While the court took issue with plaintiff’s counsel’ conduct, it concluded that:

[U]nder the circumstances, [plaintiff’s counsel’s] failure to withdraw [plaintiff’s] § 1692d(6) Claim did not unreasonably and vexatiously multiply the proceedings.  [Plaintiff’s] § 1692d(6) Claim and [plaintiff’s] § 1692e(11) Claim became procedurally married with the filing of [defendant’s] Motion on the Collection Calls.  No separate filings or proceedings occurred in the adjudication of [plaintiff’s] § 1692d(6) Claim independent of [plaintiff’s] § 1692e(11) Claim.  As discussed below, [plaintiff’s]§ 1692e(11) Claim was not brought and pursued in bad faith.  Moreover,[defendant’s] discussion and arguments relating to [plaintiff’s] § 1692d(6) Claim in its Motion on the Collection Calls and its reply on the motion were minor in relation to that of [plaintiff’s] § 1692e(11) Claim.

Finally, the court addressed plaintiff’s third FDCPA claim.  As with the second FDCPA claim, the court found that plaintiff’s counsel did not possess the recorded phone calls at the time he filed the amended complaint.  However, the question remained whether plaintiff’s counsel’s continued pursuit of the third FDCPA claim after he received the phone calls from the defendant amounted to “bad faith or an unreasonable and vexatious multiplication of the proceedings,” the court said.

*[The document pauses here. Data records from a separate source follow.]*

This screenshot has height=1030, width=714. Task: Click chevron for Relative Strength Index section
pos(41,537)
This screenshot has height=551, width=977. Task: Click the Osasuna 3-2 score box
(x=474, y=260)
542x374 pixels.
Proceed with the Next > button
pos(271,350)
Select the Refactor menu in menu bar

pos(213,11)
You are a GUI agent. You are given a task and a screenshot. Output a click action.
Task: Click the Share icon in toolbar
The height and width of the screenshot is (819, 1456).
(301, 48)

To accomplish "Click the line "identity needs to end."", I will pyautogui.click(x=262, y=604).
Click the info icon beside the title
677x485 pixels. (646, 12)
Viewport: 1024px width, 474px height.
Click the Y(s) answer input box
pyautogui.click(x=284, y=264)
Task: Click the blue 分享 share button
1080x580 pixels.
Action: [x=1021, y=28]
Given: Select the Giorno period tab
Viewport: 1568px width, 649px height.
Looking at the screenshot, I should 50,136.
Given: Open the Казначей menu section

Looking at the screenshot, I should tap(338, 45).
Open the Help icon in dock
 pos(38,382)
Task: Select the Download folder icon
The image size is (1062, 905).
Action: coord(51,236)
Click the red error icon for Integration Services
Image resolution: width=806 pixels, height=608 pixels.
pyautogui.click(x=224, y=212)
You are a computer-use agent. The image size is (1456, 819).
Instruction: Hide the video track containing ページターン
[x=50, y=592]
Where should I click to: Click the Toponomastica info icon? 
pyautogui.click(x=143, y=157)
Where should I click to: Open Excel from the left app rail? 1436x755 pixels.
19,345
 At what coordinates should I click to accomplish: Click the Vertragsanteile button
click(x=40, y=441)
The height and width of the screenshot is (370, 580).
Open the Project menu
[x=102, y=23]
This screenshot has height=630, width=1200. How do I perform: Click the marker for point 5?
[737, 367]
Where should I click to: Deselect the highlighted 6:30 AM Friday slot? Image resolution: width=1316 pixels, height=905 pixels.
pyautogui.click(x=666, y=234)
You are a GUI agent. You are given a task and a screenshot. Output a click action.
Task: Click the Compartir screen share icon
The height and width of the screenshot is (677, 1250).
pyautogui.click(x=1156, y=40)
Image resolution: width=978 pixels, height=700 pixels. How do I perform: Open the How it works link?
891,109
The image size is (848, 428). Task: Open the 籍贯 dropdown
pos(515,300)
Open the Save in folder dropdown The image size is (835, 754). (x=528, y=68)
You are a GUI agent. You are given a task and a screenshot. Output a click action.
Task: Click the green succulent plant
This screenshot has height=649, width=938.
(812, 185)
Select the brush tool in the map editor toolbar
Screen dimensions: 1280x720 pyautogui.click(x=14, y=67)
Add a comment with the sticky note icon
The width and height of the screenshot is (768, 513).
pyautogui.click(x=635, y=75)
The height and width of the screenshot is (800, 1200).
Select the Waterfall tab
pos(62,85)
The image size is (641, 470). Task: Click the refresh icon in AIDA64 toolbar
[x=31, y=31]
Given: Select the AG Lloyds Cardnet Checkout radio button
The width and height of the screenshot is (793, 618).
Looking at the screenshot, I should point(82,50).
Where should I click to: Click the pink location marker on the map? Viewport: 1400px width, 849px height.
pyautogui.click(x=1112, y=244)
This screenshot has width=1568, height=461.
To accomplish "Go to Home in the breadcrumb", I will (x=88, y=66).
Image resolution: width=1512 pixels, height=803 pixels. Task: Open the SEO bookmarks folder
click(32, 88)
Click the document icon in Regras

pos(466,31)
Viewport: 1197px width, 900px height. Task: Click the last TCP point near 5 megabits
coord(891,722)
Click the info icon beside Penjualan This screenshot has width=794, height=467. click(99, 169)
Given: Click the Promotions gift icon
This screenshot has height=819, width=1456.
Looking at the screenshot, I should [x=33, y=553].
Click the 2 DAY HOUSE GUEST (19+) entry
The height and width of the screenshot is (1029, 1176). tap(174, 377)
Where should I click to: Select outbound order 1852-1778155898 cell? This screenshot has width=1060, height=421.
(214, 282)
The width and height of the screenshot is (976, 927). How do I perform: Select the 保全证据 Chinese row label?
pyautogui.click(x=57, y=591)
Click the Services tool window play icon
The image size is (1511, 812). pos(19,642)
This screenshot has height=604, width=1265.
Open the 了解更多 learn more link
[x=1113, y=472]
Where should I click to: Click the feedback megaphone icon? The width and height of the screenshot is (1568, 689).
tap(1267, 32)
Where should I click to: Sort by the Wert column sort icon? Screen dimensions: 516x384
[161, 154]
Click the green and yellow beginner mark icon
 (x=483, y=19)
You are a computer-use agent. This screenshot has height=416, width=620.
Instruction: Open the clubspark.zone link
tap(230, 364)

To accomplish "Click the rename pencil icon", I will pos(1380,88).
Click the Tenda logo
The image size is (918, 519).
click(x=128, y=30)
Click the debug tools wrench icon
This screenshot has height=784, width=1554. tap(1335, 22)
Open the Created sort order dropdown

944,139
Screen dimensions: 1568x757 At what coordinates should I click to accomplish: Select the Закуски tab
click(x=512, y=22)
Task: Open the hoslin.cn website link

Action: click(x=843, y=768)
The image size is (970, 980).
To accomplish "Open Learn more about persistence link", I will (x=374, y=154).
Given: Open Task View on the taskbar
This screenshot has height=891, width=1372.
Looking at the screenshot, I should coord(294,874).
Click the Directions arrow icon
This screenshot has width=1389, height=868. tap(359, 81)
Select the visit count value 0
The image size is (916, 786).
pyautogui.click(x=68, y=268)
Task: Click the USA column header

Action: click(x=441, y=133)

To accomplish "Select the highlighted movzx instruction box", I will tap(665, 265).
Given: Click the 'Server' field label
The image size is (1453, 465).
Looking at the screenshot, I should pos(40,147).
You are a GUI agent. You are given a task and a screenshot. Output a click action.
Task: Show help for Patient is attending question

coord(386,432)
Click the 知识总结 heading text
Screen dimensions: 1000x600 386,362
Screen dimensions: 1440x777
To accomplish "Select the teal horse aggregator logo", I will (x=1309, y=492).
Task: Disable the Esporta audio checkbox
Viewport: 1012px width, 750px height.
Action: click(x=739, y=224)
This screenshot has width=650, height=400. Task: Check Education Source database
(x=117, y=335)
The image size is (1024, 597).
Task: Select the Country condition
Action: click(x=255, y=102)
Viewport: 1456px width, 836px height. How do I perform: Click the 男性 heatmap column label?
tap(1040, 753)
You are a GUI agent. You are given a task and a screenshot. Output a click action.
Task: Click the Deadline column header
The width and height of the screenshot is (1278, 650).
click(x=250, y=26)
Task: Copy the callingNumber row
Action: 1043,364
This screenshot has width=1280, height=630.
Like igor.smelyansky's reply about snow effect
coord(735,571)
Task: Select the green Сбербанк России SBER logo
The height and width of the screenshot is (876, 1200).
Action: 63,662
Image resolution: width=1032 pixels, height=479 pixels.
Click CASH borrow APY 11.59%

Plaintiff’s counsel’s challenges to the phone calls to plaintiff centered only upon call three, as he admitted that the other three calls strictly complied with § 1692e(11).  Defendant responded that it should not be held liable under the bona fide error defense.  In response, plaintiff’s counsel argued that, while defendant’s violation was unintentional and a bona fide error, there was a problem with defendant’s in-house debt collection procedures.  The court determined:

Though it was ultimately determined that [defendant] did provide sufficient undisputed evidence to demonstrate that it did not violate § 1692e(11), [plaintiff’s counsel’s] reliance on Riddle was a colorable defense to [defendant’s] Motion on the Collection Calls.  Therefore, [plaintiff’s counsel’s] continued pursuit of [plaintiff’s] § 1692e(11) Claim was not in bad faith and the opposition to [defendant’s] Motion on the Collection Calls did not unreasonably and vexatiously multiply the proceedings.  Accordingly, [defendant] is not entitled to an award of attorneys’ fees under § 1927 on Lauer’s § 1692e(11) Claim.

Key Takeaways

This case provides several different important takeaways.  First, the case highlights the continued need for counsel to reevaluate their client’s case in light of new evidence and/or evidence submitted as exhibits to the opposing party’s motions.  Second, in order to recover attorney’s fees under § 1692k(a)(3), a defendant must show that the entire case is without merit, not just any individual claims.  Third, § 1927 only allows sanctions against an attorney and not his or her client.  Finally, even though § 1927 only allows claims against attorney, the conduct rising to the level warranting sanctions must amount to “a serious and standard disregard for the orderly process of justice.”